Barring unforeseen complications, all the key poses and BGs have been turned in to director Jeffrey Lynch and checked over by Howard Parkins, an assistant director. It's time to shoot.

No matter how great a job the animators have done, everything needs to come together under the camera. That's where Pete Michels shows his stuff. Pete is an animation timer. His job is crucial to making everything come out okay.

To do his job well, Pete has to know about how animation, as well as an animation camera, works. He has to be able to use tools such as field guides and stopwatches. He has to know that the camera shoots two frames for every drawing. He has to write out the instructions of what to do with the art.

Pete takes the audio tape of the dialogue, the storyboards, and the key poses and writes them out on an exposure, or "X," sheet.
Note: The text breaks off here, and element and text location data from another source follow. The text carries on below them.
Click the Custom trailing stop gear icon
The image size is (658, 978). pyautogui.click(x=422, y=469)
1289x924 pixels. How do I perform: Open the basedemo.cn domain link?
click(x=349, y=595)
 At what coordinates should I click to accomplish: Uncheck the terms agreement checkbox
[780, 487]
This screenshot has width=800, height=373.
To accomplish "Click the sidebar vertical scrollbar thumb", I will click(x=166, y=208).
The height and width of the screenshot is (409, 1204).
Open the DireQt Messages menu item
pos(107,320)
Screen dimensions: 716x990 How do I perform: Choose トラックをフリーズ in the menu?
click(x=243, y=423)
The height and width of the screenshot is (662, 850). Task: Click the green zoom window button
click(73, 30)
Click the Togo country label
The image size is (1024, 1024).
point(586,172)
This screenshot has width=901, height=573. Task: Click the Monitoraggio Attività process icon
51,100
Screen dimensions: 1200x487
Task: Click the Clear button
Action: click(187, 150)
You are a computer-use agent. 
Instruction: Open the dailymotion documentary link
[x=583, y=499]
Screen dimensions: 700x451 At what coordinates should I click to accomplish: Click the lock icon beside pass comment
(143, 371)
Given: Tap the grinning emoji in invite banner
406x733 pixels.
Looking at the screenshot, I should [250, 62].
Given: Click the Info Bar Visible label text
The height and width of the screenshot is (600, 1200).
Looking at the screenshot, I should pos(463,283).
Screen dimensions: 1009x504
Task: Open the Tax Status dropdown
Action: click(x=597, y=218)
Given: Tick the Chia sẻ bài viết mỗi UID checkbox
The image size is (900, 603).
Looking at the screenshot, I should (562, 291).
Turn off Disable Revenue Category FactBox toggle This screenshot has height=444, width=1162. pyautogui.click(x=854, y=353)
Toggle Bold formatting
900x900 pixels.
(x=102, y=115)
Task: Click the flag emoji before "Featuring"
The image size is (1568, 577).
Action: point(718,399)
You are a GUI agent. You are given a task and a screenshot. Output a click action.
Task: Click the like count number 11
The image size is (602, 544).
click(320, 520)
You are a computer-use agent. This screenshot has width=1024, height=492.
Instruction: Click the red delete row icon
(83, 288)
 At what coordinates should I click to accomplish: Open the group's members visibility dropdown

This sheet shows how the dialogue breaks down (by syllables) and where in each line the keys are drawn. It tells the camera what should be "exposed" on each frame. The timer has to decide how many frames it will take to get from one key to the next. Pete is instrumental in determining pacing. If the scene is supposed to be slow, Pete can add time. If the scene is quick, Pete can take time away or add movement within the scene to give it a sense of drama. The little stuff also falls under Pete's jurisdiction. If two characters are conversing in a scene (which could be extremely boring in an animated piece), the one talking is getting all the action. Pete compensates and adds ancillary motions, such as eye blinks, that keep the other characters from being static images.

Like Mozart, who could compose without listening to music, Pete has to animate without actually animating. He has to know what it's going to look like and write that on the X sheet. Each character, as well as each background, is animated on a different level of film, and Pete has to make sure all of the levels will work together before he sends it off to the camera department to shoot the sequence.

The first time the sequence is shot, it's called an animatic, and it is the equivalent of dailies or a rough cut in live action. The animatic is also referred to as a pencil test; it is a rough look at what the finished product will look like without color and without a lot of the ancillary action. It looks a lot like a filmed comic book, with the key poses taking up as much screen time as it takes to get to the next one.

Once the animatic is delivered, Jeffrey, Pete, and Howard all watch it with the producers and the writers. They fix anything that doesn't work and completely redo anything brand new. Otherwise, that's it for the animatic. Usually, there is only enough time and money to do it once. If anything really complicated needs to be shot before the final is finished, it will be done on videotape.